PELAKITA.ID – Yayasan KOPEL menggelar Diseminasi Publik Hasil Baseline Survey RUEN/RUED ’di Ruang Mamminasata Lantai 4, Kantor Bappelitbangda Sulsel, Rabu, 24/1/2024.
Acara yang diikuti perwakilan lintas OPD, LSM, media, dan perguruan tinggi ini dibuka oleh Anwar Madani, M.Si dari Bidang Perencanaan Wilayah Bappelitbangda Sulsel
Anwar didampingi perwkalan Yayasan Kopel, Akil Rahman serta moderator Dewi Fortuna Syam.
Menurut Akil Rahman, kegiatan ini merupakan bagian dari tahapan program kerja sama dengan Direktorat Jenderal Bangda Kemendagri atas dukungan Ford Foundation terkait isu energi di Sulawesi Selatan.
Dikatakan, RUED merupakan kebijakan pemerintah daerah, baik di tingkat provinsi (RUED-P) maupun kabupaten/kota (RUED-K) untuk mendukung pencapaian sasaran dari RUEN.
“RUED menjadi pedoman pengembangan energi daerah jangka panjang dan berkelanjutan dengan mengoptimalkan potensi energi di masing-masing daerah hingga tahun 2050,” sebut Akil.

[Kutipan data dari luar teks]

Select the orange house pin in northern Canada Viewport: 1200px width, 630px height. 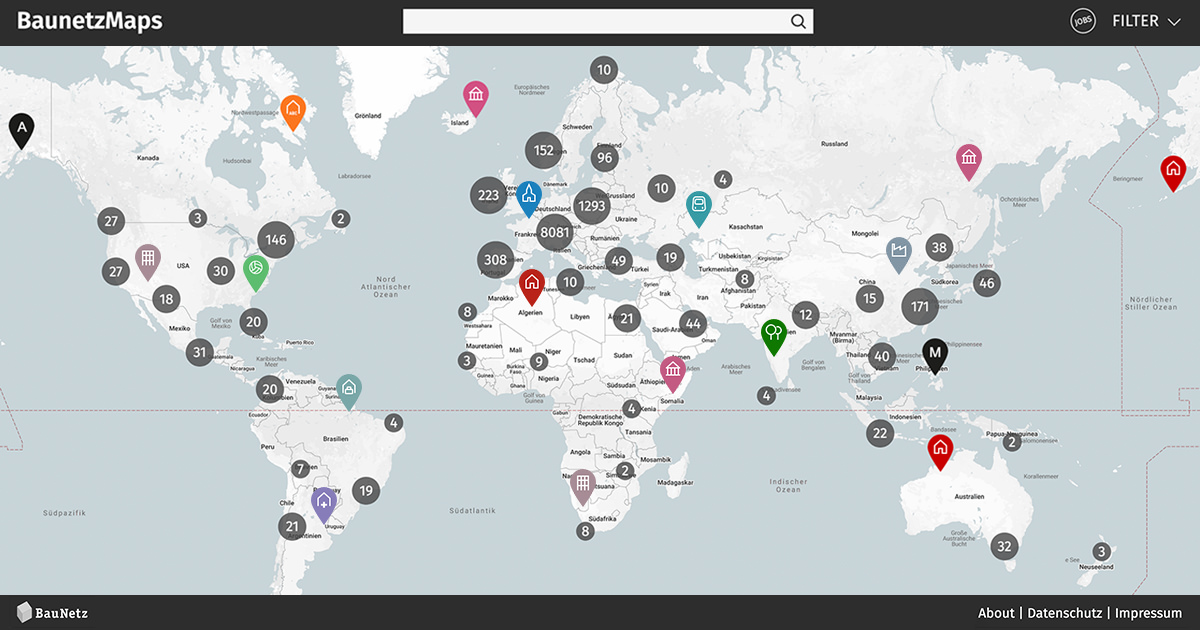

Akil menjelaskan, tujuan survey untuk mempelajari tingkat pengetahuan dan pendapat masyarakat mengenai partisipasi masyarakat terhadap implementasi energi terbarukan.
“Lokasinya di Kabupaten Pangkep dan Jeneponto Provinsi Sulawesi Selatan dan di Kabupaten Majene dan Polman Provinsi Sulawesi Barat,” ungkapnya.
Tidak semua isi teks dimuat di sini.